**What to do**
Output only this range of the data below: the line that contains "Image resolution: width=1288" through the final line, both ends included, each retyped exactly.
=== Section Start ===
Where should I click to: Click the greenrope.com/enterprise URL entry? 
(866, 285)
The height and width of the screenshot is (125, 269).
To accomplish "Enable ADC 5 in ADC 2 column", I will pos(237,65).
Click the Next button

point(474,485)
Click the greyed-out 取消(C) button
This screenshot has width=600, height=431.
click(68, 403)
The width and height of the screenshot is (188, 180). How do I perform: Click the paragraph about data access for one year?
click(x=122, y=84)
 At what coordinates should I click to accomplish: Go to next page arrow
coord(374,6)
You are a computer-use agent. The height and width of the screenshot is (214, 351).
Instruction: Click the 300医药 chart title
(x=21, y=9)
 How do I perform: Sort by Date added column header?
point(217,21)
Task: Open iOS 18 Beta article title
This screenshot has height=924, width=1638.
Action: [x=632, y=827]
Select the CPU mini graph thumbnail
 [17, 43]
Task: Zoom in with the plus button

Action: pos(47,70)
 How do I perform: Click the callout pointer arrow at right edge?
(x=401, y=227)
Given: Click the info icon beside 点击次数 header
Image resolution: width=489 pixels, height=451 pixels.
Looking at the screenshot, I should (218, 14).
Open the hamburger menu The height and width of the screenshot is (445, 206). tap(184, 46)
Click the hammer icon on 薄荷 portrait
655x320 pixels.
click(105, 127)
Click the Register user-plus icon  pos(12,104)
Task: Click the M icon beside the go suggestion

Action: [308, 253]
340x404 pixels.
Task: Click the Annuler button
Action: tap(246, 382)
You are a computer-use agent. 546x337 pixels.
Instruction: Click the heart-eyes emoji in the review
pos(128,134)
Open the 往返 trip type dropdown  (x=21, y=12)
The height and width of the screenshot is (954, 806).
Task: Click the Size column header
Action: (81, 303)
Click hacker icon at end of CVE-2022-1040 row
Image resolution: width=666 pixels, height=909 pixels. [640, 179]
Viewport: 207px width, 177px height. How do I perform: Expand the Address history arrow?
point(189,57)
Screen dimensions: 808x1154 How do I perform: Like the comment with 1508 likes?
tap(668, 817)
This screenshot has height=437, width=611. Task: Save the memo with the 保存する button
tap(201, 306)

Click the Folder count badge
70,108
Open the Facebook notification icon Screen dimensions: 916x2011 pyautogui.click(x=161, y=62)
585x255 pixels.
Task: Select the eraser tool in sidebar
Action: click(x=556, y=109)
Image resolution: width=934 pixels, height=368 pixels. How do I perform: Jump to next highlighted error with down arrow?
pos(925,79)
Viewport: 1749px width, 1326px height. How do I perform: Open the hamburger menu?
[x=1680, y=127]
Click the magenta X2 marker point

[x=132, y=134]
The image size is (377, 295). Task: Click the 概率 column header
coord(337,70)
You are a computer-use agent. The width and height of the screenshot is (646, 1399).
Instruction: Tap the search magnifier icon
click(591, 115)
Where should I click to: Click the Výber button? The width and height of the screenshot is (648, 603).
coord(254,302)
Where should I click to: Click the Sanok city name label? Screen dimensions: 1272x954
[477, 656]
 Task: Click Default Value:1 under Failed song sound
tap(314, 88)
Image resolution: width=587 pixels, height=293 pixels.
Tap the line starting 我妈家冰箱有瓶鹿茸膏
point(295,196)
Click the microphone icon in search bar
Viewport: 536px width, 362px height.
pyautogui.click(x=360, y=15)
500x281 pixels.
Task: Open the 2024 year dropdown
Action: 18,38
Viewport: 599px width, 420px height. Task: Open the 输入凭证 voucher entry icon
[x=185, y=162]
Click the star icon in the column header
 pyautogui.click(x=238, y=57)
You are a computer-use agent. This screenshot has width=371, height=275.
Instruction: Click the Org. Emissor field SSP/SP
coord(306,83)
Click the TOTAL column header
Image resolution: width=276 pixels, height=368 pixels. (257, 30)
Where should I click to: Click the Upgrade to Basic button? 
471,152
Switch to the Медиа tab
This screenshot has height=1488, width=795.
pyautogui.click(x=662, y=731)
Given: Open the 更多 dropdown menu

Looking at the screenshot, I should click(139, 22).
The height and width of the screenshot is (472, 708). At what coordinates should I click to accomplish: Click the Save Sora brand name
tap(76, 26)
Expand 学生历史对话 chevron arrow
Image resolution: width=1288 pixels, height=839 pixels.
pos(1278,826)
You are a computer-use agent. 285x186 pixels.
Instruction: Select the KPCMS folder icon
=== Section End ===
**Exercise output**
Image resolution: width=1288 pixels, height=839 pixels.
pos(1278,826)
You are a computer-use agent. 285x186 pixels.
Instruction: Select the KPCMS folder icon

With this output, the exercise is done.